Nothing but the lines below between the line holding "Proudly powered by WordPress (290, 2301)" and the line holding "technique (943, 1317)", inclusive, should appear in the answer, each set down exactly.

(Beginning of INFORMATION SUPPLIED)

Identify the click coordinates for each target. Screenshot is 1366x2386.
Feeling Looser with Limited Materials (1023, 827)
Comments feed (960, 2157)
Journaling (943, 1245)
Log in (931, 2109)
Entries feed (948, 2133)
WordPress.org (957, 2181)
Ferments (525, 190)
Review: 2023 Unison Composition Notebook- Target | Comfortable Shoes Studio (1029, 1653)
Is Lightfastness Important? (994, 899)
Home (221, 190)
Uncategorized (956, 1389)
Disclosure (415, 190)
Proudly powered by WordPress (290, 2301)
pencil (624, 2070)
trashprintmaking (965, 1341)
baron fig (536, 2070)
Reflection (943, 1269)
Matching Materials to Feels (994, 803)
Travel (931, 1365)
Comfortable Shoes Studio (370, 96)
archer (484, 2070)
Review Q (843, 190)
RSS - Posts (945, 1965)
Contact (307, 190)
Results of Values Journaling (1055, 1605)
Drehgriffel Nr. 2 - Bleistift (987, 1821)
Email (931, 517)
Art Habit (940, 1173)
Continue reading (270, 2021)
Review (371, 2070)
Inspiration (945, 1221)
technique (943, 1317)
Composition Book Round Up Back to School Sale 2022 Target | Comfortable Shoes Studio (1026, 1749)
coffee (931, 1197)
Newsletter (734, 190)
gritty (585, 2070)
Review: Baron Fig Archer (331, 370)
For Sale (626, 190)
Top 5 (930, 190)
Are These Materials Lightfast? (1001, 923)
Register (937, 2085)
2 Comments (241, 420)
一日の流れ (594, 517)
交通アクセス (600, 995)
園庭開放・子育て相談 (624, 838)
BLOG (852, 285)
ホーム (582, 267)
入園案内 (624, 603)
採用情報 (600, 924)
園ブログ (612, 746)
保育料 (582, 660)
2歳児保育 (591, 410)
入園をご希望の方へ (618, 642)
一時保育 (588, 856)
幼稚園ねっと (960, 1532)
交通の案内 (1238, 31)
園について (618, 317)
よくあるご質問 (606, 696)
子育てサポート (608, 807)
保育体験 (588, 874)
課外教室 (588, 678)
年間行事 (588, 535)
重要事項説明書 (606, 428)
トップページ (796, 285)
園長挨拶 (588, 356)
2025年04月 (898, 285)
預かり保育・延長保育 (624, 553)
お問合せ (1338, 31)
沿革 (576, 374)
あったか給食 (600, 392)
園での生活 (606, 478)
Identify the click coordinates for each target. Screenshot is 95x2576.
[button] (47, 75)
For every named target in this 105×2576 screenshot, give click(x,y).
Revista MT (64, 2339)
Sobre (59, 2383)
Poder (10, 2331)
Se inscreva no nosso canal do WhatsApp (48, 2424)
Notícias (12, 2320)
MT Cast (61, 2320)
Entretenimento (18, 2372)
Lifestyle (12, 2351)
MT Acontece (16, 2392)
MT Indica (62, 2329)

(End of INFORMATION SUPPLIED)

▶ _TASK ANSWER_:
Proudly powered by WordPress (290, 2301)
pencil (624, 2070)
trashprintmaking (965, 1341)
baron fig (536, 2070)
Reflection (943, 1269)
Matching Materials to Feels (994, 803)
Travel (931, 1365)
Comfortable Shoes Studio (370, 96)
archer (484, 2070)
Review Q (843, 190)
RSS - Posts (945, 1965)
Contact (307, 190)
Results of Values Journaling (1055, 1605)
Drehgriffel Nr. 2 - Bleistift (987, 1821)
Email (931, 517)
Art Habit (940, 1173)
Continue reading (270, 2021)
Review (371, 2070)
Inspiration (945, 1221)
technique (943, 1317)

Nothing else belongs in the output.